You are viewing a plain text version of this content. The canonical link for it is here.
Posted to user@kylin.apache.org by Li Yang <li...@apache.org> on 2017/11/10 05:13:20 UTC
Re: Seperate ZooKeeper nodes when deploy StandAlone Hbase cluster

Sorry for the late reply. Was very occupied recently.

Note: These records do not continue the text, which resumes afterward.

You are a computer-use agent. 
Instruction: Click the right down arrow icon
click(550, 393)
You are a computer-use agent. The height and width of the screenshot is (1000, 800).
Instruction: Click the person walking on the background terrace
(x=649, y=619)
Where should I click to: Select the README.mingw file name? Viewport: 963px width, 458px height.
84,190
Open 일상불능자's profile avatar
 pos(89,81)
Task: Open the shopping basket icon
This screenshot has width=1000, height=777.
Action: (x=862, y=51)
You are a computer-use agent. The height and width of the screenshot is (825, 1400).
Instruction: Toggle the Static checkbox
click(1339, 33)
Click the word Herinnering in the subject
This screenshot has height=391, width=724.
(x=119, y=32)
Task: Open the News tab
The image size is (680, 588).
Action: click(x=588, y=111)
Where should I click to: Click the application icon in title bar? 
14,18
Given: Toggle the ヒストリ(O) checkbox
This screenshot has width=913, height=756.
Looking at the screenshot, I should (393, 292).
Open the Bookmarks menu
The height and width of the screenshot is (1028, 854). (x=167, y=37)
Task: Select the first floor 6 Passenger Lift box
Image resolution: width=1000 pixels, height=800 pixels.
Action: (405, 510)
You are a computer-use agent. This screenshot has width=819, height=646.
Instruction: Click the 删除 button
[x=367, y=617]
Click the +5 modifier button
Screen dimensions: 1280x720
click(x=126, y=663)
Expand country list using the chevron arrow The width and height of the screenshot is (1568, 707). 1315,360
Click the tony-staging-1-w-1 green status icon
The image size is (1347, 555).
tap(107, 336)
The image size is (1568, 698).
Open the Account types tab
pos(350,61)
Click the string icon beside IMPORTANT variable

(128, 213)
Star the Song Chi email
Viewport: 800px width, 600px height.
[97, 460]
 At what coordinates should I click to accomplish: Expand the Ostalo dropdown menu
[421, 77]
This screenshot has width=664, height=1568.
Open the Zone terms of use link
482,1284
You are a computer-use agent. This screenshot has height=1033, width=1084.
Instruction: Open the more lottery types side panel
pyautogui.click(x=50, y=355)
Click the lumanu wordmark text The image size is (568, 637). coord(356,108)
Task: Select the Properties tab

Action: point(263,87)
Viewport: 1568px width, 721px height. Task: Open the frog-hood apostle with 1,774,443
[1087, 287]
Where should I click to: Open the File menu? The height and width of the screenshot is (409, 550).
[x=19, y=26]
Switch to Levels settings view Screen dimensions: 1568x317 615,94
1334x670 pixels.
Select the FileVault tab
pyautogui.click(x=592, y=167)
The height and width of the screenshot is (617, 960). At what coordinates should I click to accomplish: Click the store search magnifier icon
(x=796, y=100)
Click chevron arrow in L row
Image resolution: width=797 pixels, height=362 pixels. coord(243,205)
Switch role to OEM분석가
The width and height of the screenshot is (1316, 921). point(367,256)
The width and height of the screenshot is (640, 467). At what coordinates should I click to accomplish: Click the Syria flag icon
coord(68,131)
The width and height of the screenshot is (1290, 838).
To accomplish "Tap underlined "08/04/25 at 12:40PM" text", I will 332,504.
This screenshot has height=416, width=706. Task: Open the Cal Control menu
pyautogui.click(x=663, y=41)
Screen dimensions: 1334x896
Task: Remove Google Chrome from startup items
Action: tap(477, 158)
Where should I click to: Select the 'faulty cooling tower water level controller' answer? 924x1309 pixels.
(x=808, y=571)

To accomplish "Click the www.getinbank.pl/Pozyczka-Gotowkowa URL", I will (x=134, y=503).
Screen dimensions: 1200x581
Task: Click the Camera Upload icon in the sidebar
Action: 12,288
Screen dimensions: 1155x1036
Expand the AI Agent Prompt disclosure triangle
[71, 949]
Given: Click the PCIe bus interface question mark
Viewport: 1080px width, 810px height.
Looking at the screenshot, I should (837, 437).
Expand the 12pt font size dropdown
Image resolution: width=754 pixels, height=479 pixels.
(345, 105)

> Is it OK  to  deploy StandAlone Hbase cluster with seperate Zookeeper
different from the main cluster?
> Is this imply that the main cluster & the Hbase cluster should share the
same ZK node?
Looked again. My previous answer confused you. Sorry for that. I thought
you were asking about using 2 HBase clusters, but actually the question was
about r/w separation deployment.

Yes, Kylin can work with 2 clusters. One called read cluster which hosts
HBase and provides query horsepower. Another called write cluster (the main
cluster in the question) which is responsible for cube building. Kylin uses
the Zookeeper of the HBase cluster for its job coordination by default.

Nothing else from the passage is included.